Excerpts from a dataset
━━━━━━━━━━━━━━━━━━━━

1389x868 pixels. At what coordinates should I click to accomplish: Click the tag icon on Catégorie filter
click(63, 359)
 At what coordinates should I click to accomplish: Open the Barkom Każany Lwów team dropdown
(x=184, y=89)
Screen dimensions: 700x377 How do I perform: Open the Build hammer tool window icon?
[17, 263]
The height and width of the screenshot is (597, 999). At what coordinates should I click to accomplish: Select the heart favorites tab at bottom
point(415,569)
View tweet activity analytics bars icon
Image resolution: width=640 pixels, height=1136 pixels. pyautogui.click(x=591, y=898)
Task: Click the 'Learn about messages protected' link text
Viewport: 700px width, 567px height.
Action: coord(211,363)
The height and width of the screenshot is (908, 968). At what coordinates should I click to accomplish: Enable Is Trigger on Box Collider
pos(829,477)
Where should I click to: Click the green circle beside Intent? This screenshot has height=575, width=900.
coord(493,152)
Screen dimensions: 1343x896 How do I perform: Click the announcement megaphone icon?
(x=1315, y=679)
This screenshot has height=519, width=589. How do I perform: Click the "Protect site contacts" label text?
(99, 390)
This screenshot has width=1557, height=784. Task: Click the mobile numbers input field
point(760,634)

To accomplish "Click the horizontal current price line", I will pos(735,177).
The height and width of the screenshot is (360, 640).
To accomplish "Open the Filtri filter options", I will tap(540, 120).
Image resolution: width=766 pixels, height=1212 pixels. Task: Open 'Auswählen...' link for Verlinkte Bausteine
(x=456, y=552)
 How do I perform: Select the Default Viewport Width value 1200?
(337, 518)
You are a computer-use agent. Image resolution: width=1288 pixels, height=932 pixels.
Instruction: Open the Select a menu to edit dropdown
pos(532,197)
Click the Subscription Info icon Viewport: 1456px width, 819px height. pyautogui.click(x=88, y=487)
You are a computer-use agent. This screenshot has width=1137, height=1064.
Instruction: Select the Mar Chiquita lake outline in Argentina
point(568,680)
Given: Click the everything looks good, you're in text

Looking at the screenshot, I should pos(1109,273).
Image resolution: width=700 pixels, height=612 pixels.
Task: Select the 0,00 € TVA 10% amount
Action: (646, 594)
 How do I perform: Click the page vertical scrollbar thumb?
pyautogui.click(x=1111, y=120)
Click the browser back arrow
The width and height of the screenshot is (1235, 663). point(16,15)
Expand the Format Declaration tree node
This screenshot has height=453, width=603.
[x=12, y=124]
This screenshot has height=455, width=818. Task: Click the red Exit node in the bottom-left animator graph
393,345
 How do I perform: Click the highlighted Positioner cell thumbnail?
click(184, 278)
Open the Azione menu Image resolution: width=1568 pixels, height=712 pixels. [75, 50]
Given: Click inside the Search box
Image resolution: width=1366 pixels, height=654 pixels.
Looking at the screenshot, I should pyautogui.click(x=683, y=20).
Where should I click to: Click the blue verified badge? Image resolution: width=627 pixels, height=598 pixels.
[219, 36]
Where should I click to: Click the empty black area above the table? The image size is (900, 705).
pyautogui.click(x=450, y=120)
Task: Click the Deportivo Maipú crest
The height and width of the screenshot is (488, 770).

━━━━━━━━━━━━━━━━━━━━

Take the entries above and return only the lines from the one with "You are a computer-use agent. Image" to the one with "Open the Azione", both included, unchanged.

**Exercise response:**
You are a computer-use agent. Image resolution: width=1288 pixels, height=932 pixels.
Instruction: Open the Select a menu to edit dropdown
pos(532,197)
Click the Subscription Info icon Viewport: 1456px width, 819px height. pyautogui.click(x=88, y=487)
You are a computer-use agent. This screenshot has width=1137, height=1064.
Instruction: Select the Mar Chiquita lake outline in Argentina
point(568,680)
Given: Click the everything looks good, you're in text

Looking at the screenshot, I should pos(1109,273).
Image resolution: width=700 pixels, height=612 pixels.
Task: Select the 0,00 € TVA 10% amount
Action: (646, 594)
 How do I perform: Click the page vertical scrollbar thumb?
pyautogui.click(x=1111, y=120)
Click the browser back arrow
The width and height of the screenshot is (1235, 663). point(16,15)
Expand the Format Declaration tree node
This screenshot has height=453, width=603.
[x=12, y=124]
This screenshot has height=455, width=818. Task: Click the red Exit node in the bottom-left animator graph
393,345
 How do I perform: Click the highlighted Positioner cell thumbnail?
click(184, 278)
Open the Azione menu Image resolution: width=1568 pixels, height=712 pixels. [75, 50]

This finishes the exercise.